Достаточно вспомнить, что советские суды, за исключением политических дел и дел, связанных с партхозноменклатурой, принимали решения профессионально и независимо, а словосочетания "пьяный милиционер" в обыденном сознании за исключением специфических регионов, являвшихся "воротами в лагеря" либо местами концентрации лагерей, практически не существовало. Весьма существенно, что даже сталинские суды (хотя не стоит забывать и о возрождающейся практике внесудебных репрессий) выносили около 10% оправдательных приговоров — против менее 1%, выносимых путинскими и медведевскими судами, а отношение осужденных к общей численности населения было, за исключением периода "большого террора", ниже, чем в нынешние "либерально-демократические" времена.
"Каин, где брат твой АВЕЛЬ?"
Ненавидит Советский Союз и вполне приличная московская интеллигенция (я сознательно не рассматриваю "грантоедов" и культуртрегеров, стремящихся размыть российскую идентичность ради окончательного торжества Запада). Часть ее контужена собственной историей (особенно это касается горластых родственников чекистских палачей, попавших в мясорубку 1937-38 годов), а часть ненавидит прошлое своей страны просто из-за его трагичности, — по неизбывному интеллигентскому добросердечию.

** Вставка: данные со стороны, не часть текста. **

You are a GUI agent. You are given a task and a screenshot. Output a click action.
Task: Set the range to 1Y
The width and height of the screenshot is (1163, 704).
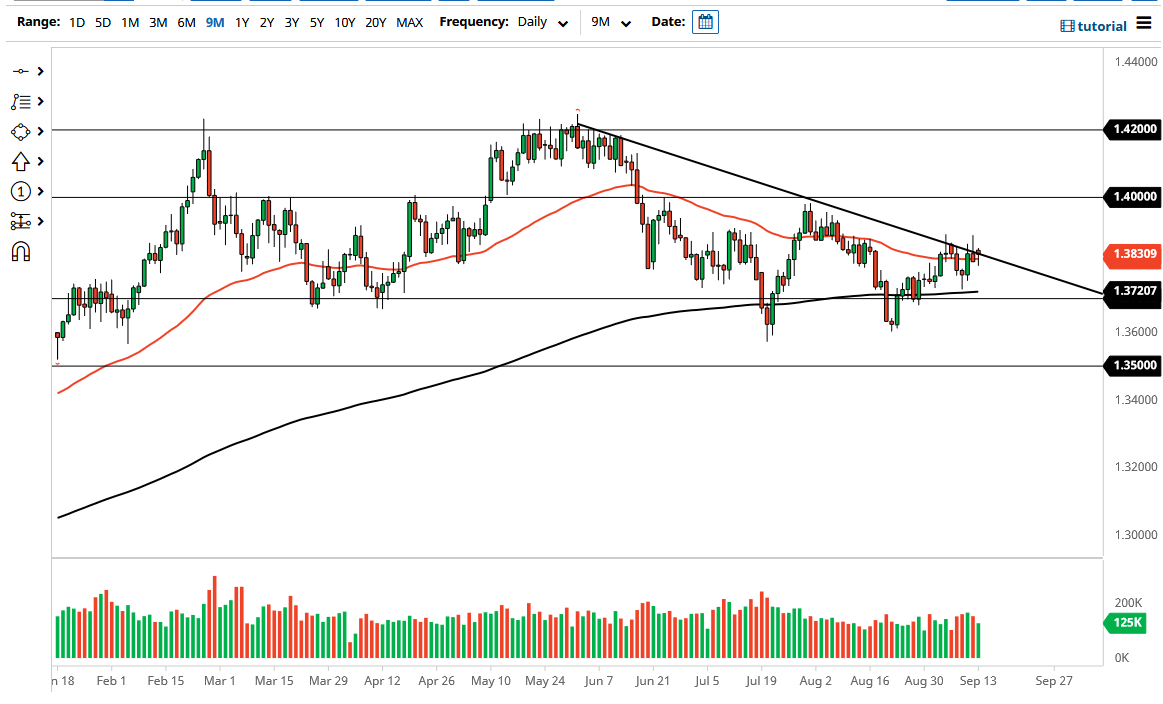(242, 22)
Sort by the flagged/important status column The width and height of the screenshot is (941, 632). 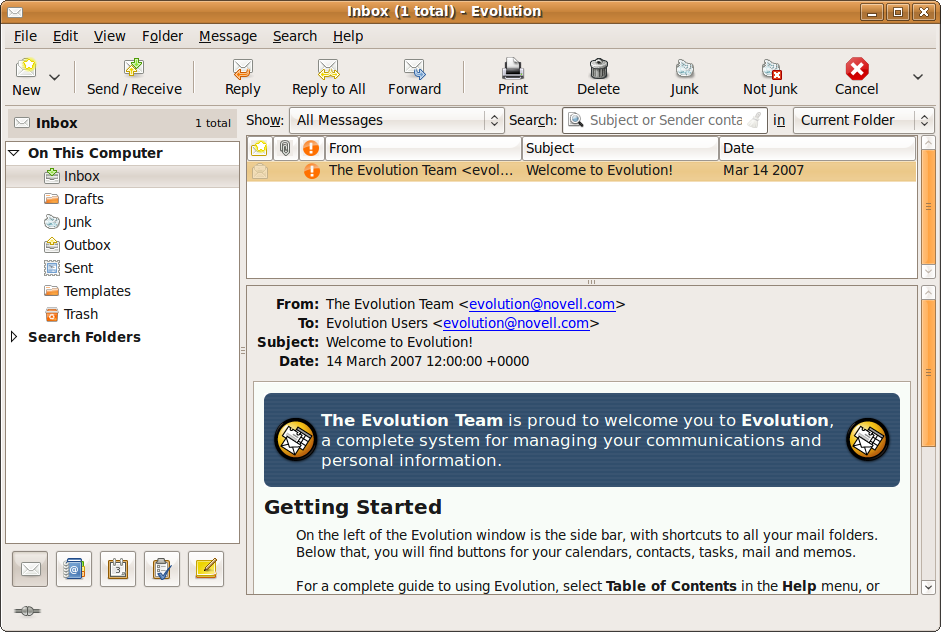(x=311, y=148)
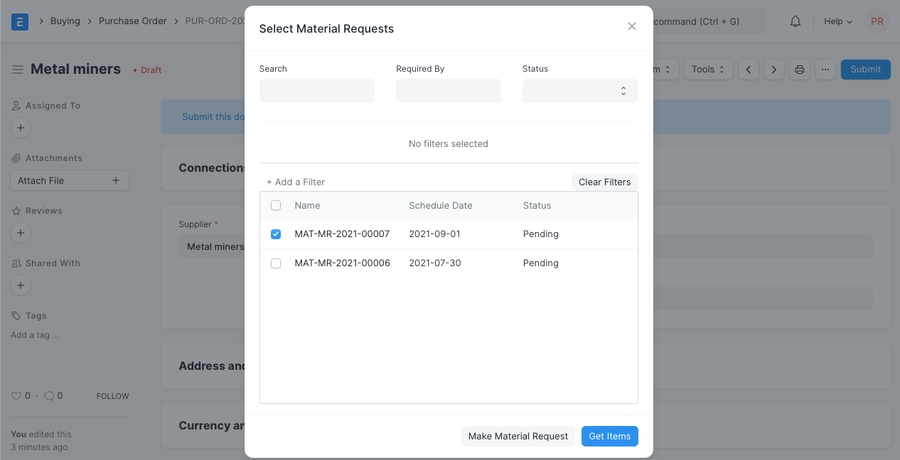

Но очень большая часть интеллигенции стремится оклеветать и смешать с грязью свою страну для достижения морального комфорта, для умиротворения растревоженной совести, для того, чтобы оправдать себя (часто подсознательно), — как правило, в своих собственных глазах. Это классическая эмигрантская болезнь: я уехал, мне на новом, чужом не месте плохо, и потому единственный способ выжить — это доказать самому себе, что я все-таки был прав, когда покинул свою Родину. И приятные люди в Берлине начинают знакомство с рассказа о том, что советских солдат во время его штурма кормили так плохо, что они от голода ели друг друга. (Интеллигентам даже в голову не приходит, что вокруг было много вполне неплохо откормленных немцев, которых почему-то кормили из своих пайков эти озверелые сталинские каннибалы-недочеловеки — их собственные деды).
Эта болезнь распространена далеко не только среди эмигрантов. Люди, воспитанные в советской культуре, подсознательно ощущают, что, выбрав демократию или просто "частную жизнь во время общественных потрясений", пусть даже и в невыносимых условиях, они бросили свою страну, предали свою Родину, и чувство неформализуемой, но совершенно бесспорной и безусловной вины перед своим народом гнетет их и разъедает их чуткие души. И, чтобы избавиться от этой вины, они обвиняют свою умершую страну во всех смертных грехах, — просто чтобы оправдать свою неспособность или нежелание защитить ее, в том числе и от самих себя.
"Домик в Париже" — лекарство от присяги
Как ни парадоксально, частным случаем описанной интеллигентской жажды самооправдания страдает социальная группа, казалось бы, не имеющая с интеллигенцией ничего общего, — силовая олигархия.
Ее основу образуют офицеры спецслужб, сделавшие карьеру и превратившие свое положение в иерархии силовых структур (которые все реже называют "правоохранительными") в инструмент личного и группового обогащения. От коммерческих олигархов, созданных ельцинским поколением реформаторов, они отличаются тем, что контролируют государство не снаружи, а изнутри и извлекают богатства прежде всего не из грабежа советского наследия, а из применения насилия от имени государства.
Выходцы из силовых структур привыкли считать бредом дежурные проповеди политруков о коммунизме, — и были потрясены, обнаружив, что те были правы: коммунизм оказался реальностью, и они попали в него!
При всей незамысловатости их деятельности основу силовой олигархии составляют люди, дававшие присягу. В какой бы бессмысленной юности это ни происходило, большинство людей помнит ее слова — и понимает, что, так или иначе, несмотря на все войны от Анголы до Афганистана, в конечном итоге они изменили ей. Будучи выходцами из обычных, а часто и неблагополучных семей, они прекрасно помнят, что именно Советская власть дала им возможность получить образование, встать в ряды привилегированных спецслужб и в их рамках окунуться в сладкий океан потребительства и мещанства.
Даже не понимая и не признаваясь в этом сами себе, они ощущают свое предательство — если и не самой страны (потому что многие из них никак не могли повлиять на ее распад), то ее идеалов, ее ценностей, ее истории. И, чтобы оправдать свое предательство, они испытывают жгучую потребность доказать его правильность, доказать свою правоту, — а для этого надо опорочить свою страны и растоптать память о ней.